The Centre fits people with prosthetics at an average of 150 a month. Each limb costs the ALC between 8,000 rupees (95 dollars) for the below-knee version to as much as 18,000 rupees (214 dollars) for above-knee replacement. In the market, a Chinese-made prosthetic costs between 20,000 rupees to 28,000 rupees (238 dollars to 333 dollars).

Stressed Fatemi: “Ours is low cost, but it doesn’t mean it is substandard.”

He added, “While a prosthetic from a shop — and there are scores in Karachi — weigh anywhere from three to four kilos, ours weigh even less than one kilo.”

“The limbs are made of an imported high-density polyethylene material,” said Farzana Yaseen, who has been a technician at ALC since it opened. “We get it from Jaipur.”

Compared to the Chinese prosthetics, she said that those at ALC are of “much hardier material, (are) wateproof and yet so much lighter.”

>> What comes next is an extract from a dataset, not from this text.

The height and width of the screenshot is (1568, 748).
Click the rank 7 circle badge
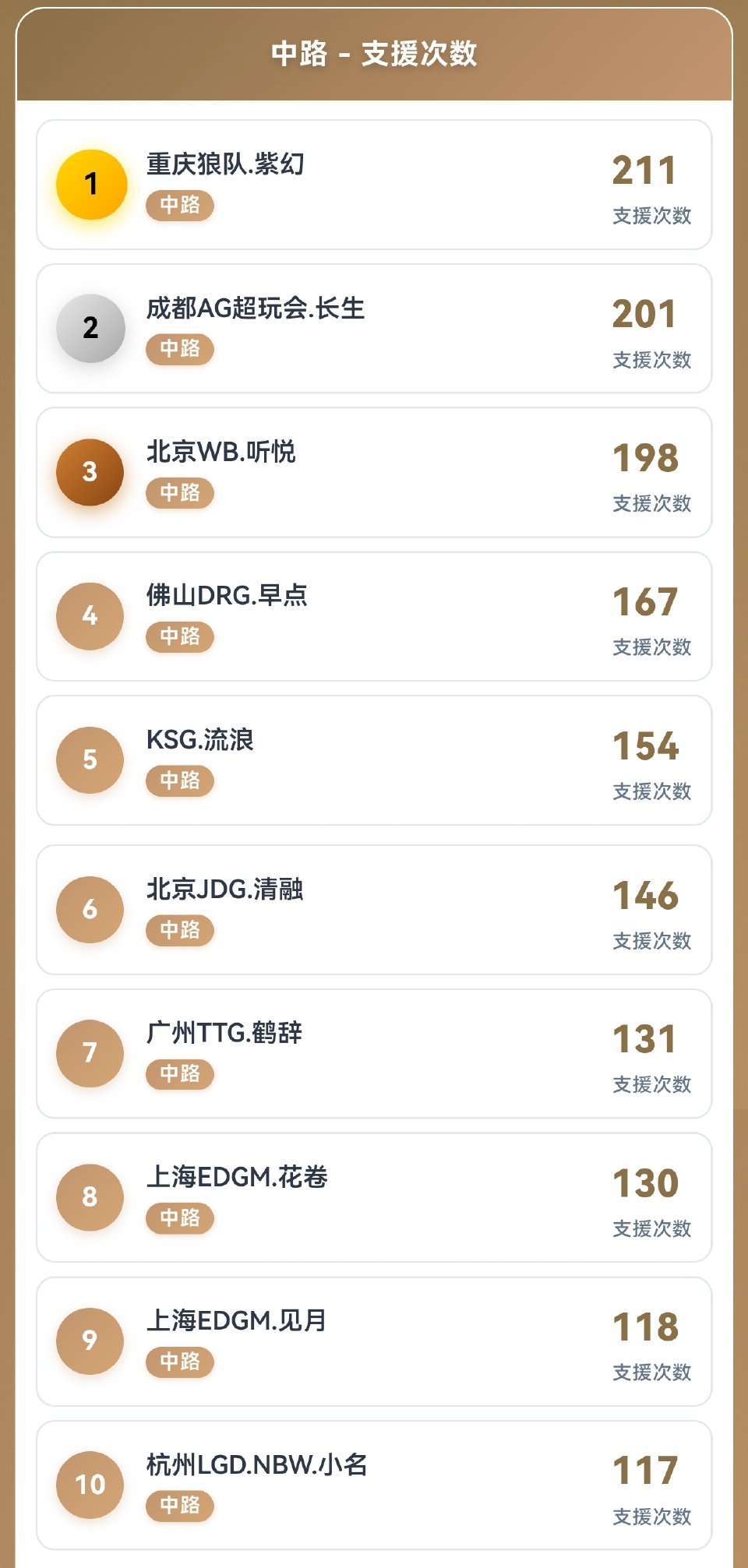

Yaseen talked to IPS while fitting Husain with his new limb. Trained by a team from the Indian limb manufacturer, Yaseen can do all the work singlehandedly, from measuring, to making a cast, and then fitting it onto the person.

The average life of an artificial limb is about five years. “For children who are growing,” he said, “we sometimes have to provide them with a new limb as they grow.” At times people have to visit the centre and get their prosthetic adjusted.

“It’s a double tragedy to see people having lost their limbs and then too poor to be able to buy prosthesis,” said Fatemi. “There are many who come and tell us they have been immobile for years.”

He cited the case of a 40-something woman who had not walked for 18 years. “Her legs had been chopped off in a family feud,” he said. “She was brought to us by her two grown sons when they found out about the centre. We are told she is working in the fields like other women and helping with harvesting!”

Meantime, Shazi was now up and walking with the help of parallel bars. “It hurts,” she said to no one particular, beads of sweat on her forehead. Technicians encouraged her softly, telling her she would have to walk a little while before she got used to it.

Shazia was seven months pregnant when she lost her leg in a road accident. Her husband Khalid said with her unable to move easily, he had to take on “so much responsibilities,” including taking care of their daughter, now two years old.

Husband and wife were already making their way out of ALC when Shazia turned around to announce happily: “I’m going to the park today with my daughter.”